RMD Kwikform
- Industry: Construction
- Founded: 1948
- Headquarters: Aldridge, England
- Area served: Worldwide
- Products: Formwork, Falsework, Scaffolding, Groundshoring
- Number of employees: c.1,200+
- Parent: Altrad Group
- Website: www.rmdkwikform.com

= Altrad RMD Kwikform =

English company

Altrad RMD Kwikform is a company based in Aldridge, England, that hires and sells temporary works and engineering design for building construction and infrastructure projects.

==History==
The company was formed as Mills Scaffold Company in 1935; it became GKN Kwikform following its acquisition by the British engineering conglomerate GKN in 1983. Under GKN ownership, the company expanded rapidly in the fields of formwork and scaffolding during the late 1980s. In June 2000, GKN Kwikform merged with RMD (Rapid Metal Developments, established in 1948), the formwork and scaffolding unit of RM Douglas (part of Tilbury Douglas); after which the name RMD Kwikform was adopted. Tilbury Douglas renamed itself Interserve in 2001.

Throughout the 2000s, the company spread its operations globally. Major civil engineering works built using RMD Kwikform's equipment included the New Tyne Tunnel (completed in February 2011), the Hong Kong–Zhuhai–Macau Bridge (completed in February 2018), and structures along High Speed 2. In 2004, RMD Kwikform was subject to legal action after its scaffolding had allegedly damaged a church. In 2008, a site mishap involving a scaffolding collapse led to arbitration between the company and Taylor Woodrow Construction.

During the mid-2010s, the division exhibited growing sales and strong financial performance. In 2013, it began the use of 3D visualisation techniques within its customer support activities. In 2015, RMD Kwikform launched its ground shoring range of products, which extended its capabilities to ground works applications.

During 2016, parent company Interserve conducted a strategic review, in which the firm reportedly considered the sale of RMD Kwikform, but chose to retain the division for the time being. By this point, it was the most valuable division of Interserve, generating a healthy operating profit of £54.4 million along with a 23.8 percent margin for 2017.

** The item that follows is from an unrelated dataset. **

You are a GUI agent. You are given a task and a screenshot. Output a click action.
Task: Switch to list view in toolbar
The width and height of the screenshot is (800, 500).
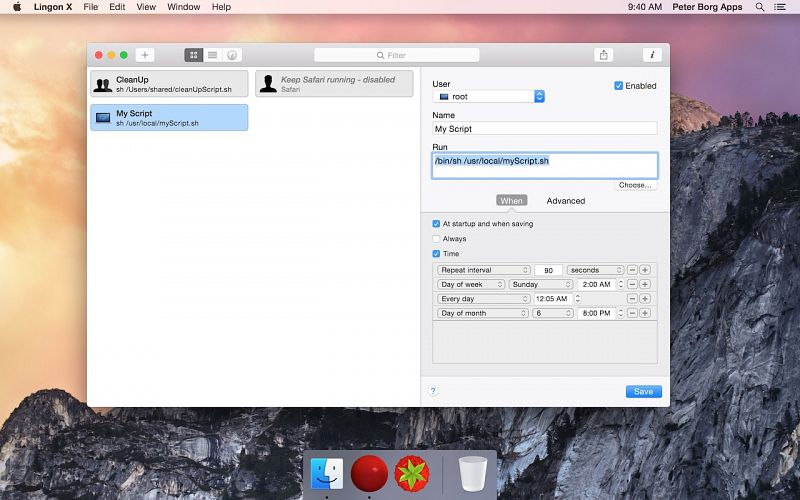212,55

By December 2018, Interserve had entered into financial difficulties and was reportedly considering various restructuring options, such as the spinning off of RMD Kwikform, then valued at £250 million, to lenders while leaving the remainder of Interserve as a more focused support services business. However, the Cabinet Office reportedly objected to any deal involving RMD Kwikform's sale on the assertion that this would render the remainder of the business almost worthless and thus make it difficult to continue awarding contracts to the company.

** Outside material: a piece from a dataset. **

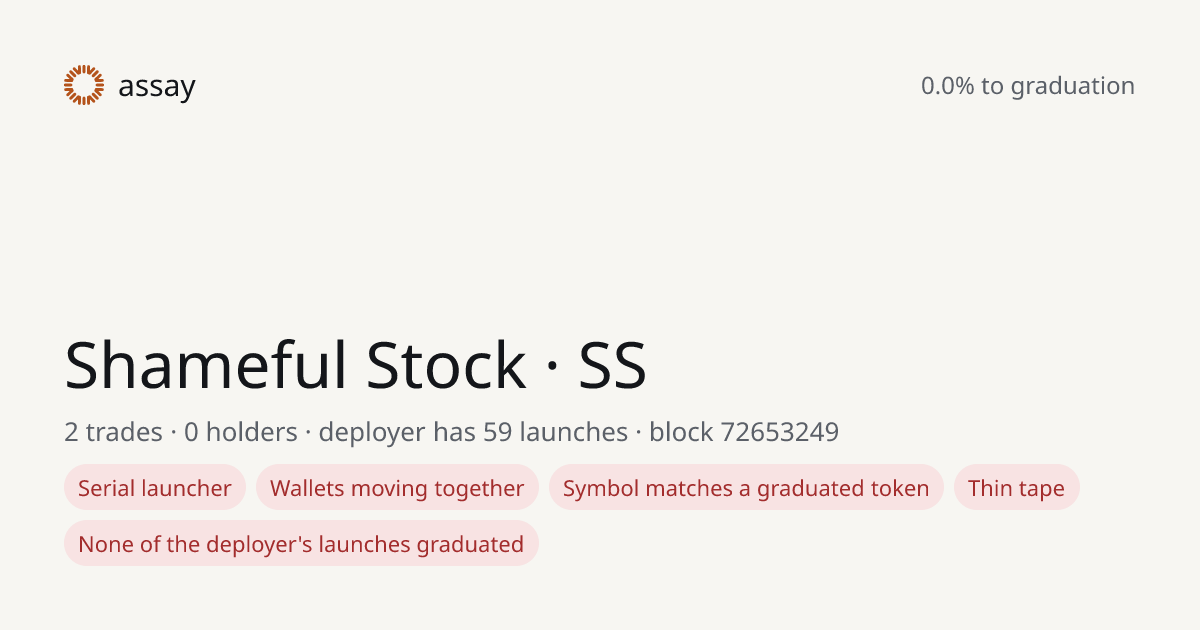Click the word Stock in the heading
This screenshot has height=630, width=1200.
click(x=446, y=365)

In early 2019, Interserve announced an agreement on a deleveraging deal which retained RMD Kwikform in the group, but this plan was rejected by its shareholders on 15 March 2019. That same month, Interserve's board applied for the parent company to be placed into administration, and pursued a pre pack deal. This involved the sale of the group (including RMD Kwikform) to a new company, Interserve Group Limited, that was controlled by Interserve's existing lenders.

In August 2019, Interserve appointed Ken Hanna as a non executive director of its board, and chairman of RMD Kwikform. RMD Kwikform had been the strongest performer in the group; however, results in 2018 showed a 27 percent drop in year-on-year operating profits to £39.6 million while turnover declined to £195.5 million from £229 million. During 2020, RMD Kwikform was subject to a cyberattack; that same year, it was reported that Interserve were examining various options for the sale of RMD Kwikform. In October 2021, it was announced that RMD Kwikform had been sold to France's Altrad group in exchange for in excess of £140 million. Following the acquisition, it was rebranded as Altrad RMD Kwikform.

In 2025, Altrad RMD Kwikform launched its Tubeshor 1370 propping solution, capable of handling axial loads up to 15,000kN, it was claimed to be the largest proprietary ground shoring prop in the world.